Gender and Enclosure in The Wife’s Lament and the Middle Irish Longes Mac nUislenn
Presenter: Margorie Housley
PHD English and Gender Studies Graduate Minor
November 13, 2015
Noon – 339 O’Shaughnessy
Medieval religious texts such as Ancrene Wisse and the various Lives of desert fathers often represent enclosure as a positive and purifying experience, a hermetic ideal for anyone who might be able to manage it. However, early medieval secular—to the extent that anything written down in a monastic setting can be secular—and vernacular texts make clear that enclosure, particularly against one’s will, is often neither positive nor beneficial. In early medieval narratives, women may be enclosed by the will of and for the use of men, leaving them with limited resources to escape their circumstances, physically or psychologically. In this paper, I will limit my focus to early Irish and Old English vernacular traditions, focusing on two primary texts: the Middle Irish Longes Mac nUislenn (The Exile of the Sons of Uisliu—a story that establishes certain aspects of the plot of the Old Irish saga Táin Bó Cúailnge) and the Old English elegiac poem The Wife’s Lament.
Marjorie Housley is a PhD student in the Department of English, completing graduate minors in Irish Studies and Gender Studies. Her main area of interest is early medieval vernacular literature of the North Seas region—primary Old English, Old Irish, and Old Norse literatures. Her scholarship focuses on gender, queer theory, affect theory, and history of the emotions, and her planned dissertation project examines the ways constructions of emotion and gender interact in early medieval vernaculars.

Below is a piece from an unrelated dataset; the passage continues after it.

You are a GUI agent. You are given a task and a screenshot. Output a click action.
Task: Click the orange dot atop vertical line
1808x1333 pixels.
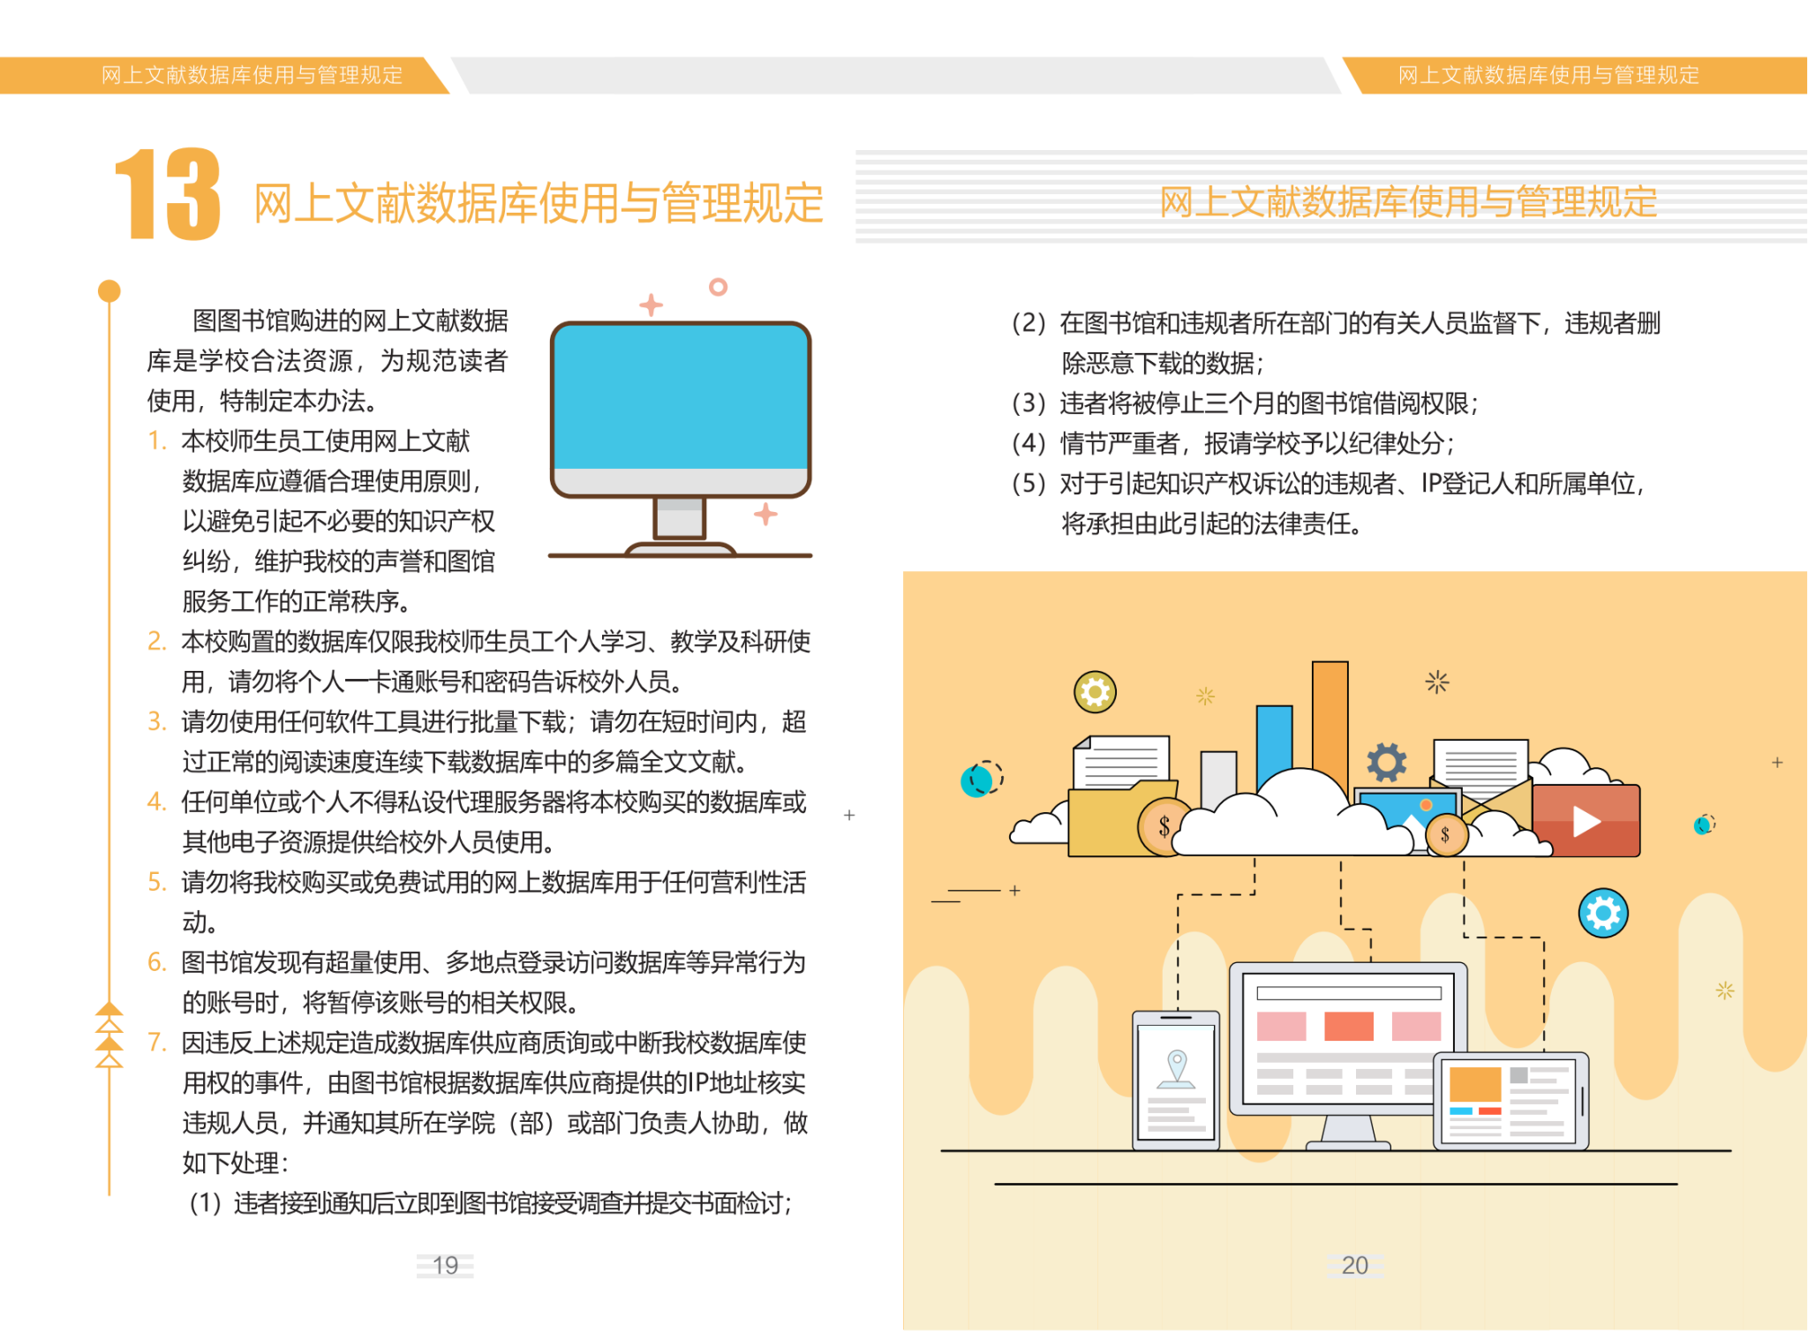tap(109, 290)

In order to advance the program’s commitment to inter-disciplinary research and inquiry into the subject of gender, the Gender Studies Program is pleased to announce an upcoming series of research workshops. The events will include presentations by advanced undergraduates majoring in Gender Studies as well as graduate students and faculty members from a variety of departments who work in the area of gender and sexuality. The workshop will begin with the week’s presenter giving a brief lecture on his or her current research in the field, followed by a seminar-style discussion.
Workshops are held on Fridays from 12:00 – 1:00 pm in 339 O’Shaughnessy.